In every way Lowry brings the story to life: exhausted detectives, parents weary with grief, sobbing juries, manipulative interrogators. The only characters who do not quite seem real are the girls themselves—their relics enshrined in saint-like status in the evidence room of the Austin Police Department; mourners gathered outside the strip mall each and every year on the anniversary of their deaths. Lowry captures the memory of the girls with a refreshing lack of sentimentality while infusing the narrative with the profound effect of their murder on Austin. To its inhabitants, she writes, the crime marked the end of the city’s innocence.

Lowry came to the case in 2009, when the convictions of the two prime suspects had been overturned and the men were awaiting new trials. An appeals court had found that the confessions used to convict the two men in 2002 violated the confrontation clause of the Sixth Amendment.
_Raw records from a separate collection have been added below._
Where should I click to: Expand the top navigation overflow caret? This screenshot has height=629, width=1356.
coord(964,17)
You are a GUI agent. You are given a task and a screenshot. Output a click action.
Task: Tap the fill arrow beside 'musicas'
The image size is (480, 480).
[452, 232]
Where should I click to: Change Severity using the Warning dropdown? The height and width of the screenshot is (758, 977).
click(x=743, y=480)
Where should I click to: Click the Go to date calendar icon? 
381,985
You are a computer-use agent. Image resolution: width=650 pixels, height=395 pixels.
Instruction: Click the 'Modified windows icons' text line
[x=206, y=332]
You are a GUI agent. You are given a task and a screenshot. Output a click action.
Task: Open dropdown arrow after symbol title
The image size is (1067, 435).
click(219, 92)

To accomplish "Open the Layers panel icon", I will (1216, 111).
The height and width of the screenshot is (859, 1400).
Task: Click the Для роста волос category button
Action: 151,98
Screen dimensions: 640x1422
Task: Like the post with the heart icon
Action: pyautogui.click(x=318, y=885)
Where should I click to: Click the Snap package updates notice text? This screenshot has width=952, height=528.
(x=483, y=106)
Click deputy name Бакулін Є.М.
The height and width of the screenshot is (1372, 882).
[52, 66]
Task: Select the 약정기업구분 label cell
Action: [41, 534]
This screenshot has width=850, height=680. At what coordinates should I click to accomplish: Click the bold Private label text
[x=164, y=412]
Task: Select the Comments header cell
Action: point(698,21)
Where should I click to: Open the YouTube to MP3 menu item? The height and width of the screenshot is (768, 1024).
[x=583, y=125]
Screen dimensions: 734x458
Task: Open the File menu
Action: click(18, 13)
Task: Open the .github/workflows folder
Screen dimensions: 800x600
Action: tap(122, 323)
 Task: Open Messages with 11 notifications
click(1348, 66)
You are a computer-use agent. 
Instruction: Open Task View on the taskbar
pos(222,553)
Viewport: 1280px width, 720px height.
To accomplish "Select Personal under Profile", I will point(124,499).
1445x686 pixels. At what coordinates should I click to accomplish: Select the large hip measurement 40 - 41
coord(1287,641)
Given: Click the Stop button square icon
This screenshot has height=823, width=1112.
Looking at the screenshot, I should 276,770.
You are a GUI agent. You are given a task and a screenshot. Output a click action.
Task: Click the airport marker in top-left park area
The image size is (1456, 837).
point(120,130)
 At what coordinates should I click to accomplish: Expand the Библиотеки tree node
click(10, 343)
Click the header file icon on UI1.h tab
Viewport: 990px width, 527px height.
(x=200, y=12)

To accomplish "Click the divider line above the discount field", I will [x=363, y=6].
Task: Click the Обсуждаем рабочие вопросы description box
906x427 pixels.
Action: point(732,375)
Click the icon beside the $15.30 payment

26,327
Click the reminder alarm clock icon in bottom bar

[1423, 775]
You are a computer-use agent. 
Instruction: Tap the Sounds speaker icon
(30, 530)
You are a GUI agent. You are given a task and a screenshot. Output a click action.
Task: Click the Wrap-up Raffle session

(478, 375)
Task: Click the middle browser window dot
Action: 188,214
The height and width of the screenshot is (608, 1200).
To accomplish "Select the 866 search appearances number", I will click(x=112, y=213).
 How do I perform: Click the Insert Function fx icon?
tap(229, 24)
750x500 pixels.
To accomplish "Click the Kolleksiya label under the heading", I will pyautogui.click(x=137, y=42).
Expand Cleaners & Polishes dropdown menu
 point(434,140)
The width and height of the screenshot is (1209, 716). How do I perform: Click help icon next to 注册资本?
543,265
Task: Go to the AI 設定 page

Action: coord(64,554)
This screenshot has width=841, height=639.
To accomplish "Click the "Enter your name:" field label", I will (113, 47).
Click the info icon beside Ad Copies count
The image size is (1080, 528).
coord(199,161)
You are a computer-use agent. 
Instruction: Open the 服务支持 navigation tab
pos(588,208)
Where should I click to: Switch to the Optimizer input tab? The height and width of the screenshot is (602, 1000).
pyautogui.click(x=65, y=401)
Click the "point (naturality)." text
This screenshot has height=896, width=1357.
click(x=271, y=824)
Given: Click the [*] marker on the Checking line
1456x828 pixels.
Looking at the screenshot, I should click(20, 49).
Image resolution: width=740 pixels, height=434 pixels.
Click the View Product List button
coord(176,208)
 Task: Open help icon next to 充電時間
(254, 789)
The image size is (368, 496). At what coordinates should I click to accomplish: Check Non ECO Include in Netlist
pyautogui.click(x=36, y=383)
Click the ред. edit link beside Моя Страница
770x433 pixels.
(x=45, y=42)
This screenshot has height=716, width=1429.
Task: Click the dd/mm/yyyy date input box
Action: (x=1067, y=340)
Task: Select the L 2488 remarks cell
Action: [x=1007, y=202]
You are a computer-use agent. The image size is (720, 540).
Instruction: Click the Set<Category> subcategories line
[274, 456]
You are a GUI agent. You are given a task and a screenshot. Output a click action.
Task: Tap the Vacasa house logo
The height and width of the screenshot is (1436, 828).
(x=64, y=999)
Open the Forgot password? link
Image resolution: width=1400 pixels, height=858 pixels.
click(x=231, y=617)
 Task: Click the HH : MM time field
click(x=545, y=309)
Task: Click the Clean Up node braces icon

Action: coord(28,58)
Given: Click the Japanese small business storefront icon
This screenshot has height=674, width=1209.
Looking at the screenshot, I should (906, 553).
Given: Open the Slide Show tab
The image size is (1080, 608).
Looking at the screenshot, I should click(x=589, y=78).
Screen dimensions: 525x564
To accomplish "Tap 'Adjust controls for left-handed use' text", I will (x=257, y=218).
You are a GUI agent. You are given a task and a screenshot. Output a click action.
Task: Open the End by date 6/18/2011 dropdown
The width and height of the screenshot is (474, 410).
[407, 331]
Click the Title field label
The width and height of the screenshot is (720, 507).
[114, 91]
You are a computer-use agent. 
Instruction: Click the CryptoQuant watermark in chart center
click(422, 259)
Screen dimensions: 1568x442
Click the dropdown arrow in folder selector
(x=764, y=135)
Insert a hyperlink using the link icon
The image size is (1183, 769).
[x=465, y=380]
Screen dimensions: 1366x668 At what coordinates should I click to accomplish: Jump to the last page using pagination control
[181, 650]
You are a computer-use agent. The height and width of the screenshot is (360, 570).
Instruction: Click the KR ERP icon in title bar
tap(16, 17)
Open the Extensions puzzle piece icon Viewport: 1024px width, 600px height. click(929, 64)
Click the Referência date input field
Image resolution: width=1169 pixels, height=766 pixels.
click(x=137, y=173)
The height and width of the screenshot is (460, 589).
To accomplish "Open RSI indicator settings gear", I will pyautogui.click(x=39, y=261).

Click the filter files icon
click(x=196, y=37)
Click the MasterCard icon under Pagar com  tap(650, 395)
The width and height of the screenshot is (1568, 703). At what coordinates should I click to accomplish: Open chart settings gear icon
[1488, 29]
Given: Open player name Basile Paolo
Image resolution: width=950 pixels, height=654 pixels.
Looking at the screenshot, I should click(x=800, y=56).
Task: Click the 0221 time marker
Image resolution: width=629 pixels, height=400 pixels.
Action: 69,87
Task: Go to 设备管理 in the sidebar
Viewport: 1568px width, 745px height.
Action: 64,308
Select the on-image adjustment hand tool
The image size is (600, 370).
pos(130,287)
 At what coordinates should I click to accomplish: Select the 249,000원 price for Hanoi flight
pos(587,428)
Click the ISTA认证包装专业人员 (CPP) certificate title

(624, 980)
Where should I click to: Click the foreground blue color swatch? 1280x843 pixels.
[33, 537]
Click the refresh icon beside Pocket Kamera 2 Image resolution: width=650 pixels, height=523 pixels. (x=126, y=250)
And new DNA evidence gave the prosecution no hope of re-conviction. The men maintain their innocence to this day. The case is still cold.

whokilledthesegirlsThe four young men accused were woebegone to begin with: high-school dropouts, druggies, slackers, they fail to elicit our sympathy at first, but Lowry sets out to prove their humanity. Rob Springsteen, sentenced to execution before the court overturned the guilty verdict, has “devilish eyebrows and a habit of carrying his chin cocked to one side, as if to indicate his readiness to take on all comers.” Yet Lowry paints him and the others with a nuanced palette, challenging readers to question their own assumptions about innocence and the value of one life over another.

Lowry was drawn to the yogurt-shop murders because of the girls’ parents, because of her understanding of “the not-knowing they might well have to accept as their lifelong fate.” It’s a feeling Lowry knows well: her own son was killed by an anonymous hit-and-run driver in 1984. She puts this personal connection to the story right up front, but she also tries to tease out the reasons we all tend to eavesdrop on these grisly crimes. Do the unfolding narratives satisfy a dark part of ourselves that breaks free of our moral compass? Do the victims speak to our fears? Do we feel safer knowing what’s out there because it hasn’t happened to us, not yet?

“Answers fly away like fruit flies. We clutch the air and close up a fist, but they’re already gone,” she writes. Who Killed These Girls? is expertly reported, but as Lowry notes, the truth is a fickle thing that perpetually skitters from our grasp. Unsatisfied with uncertainty, we are left to contemplate the workings of our own complicated hearts.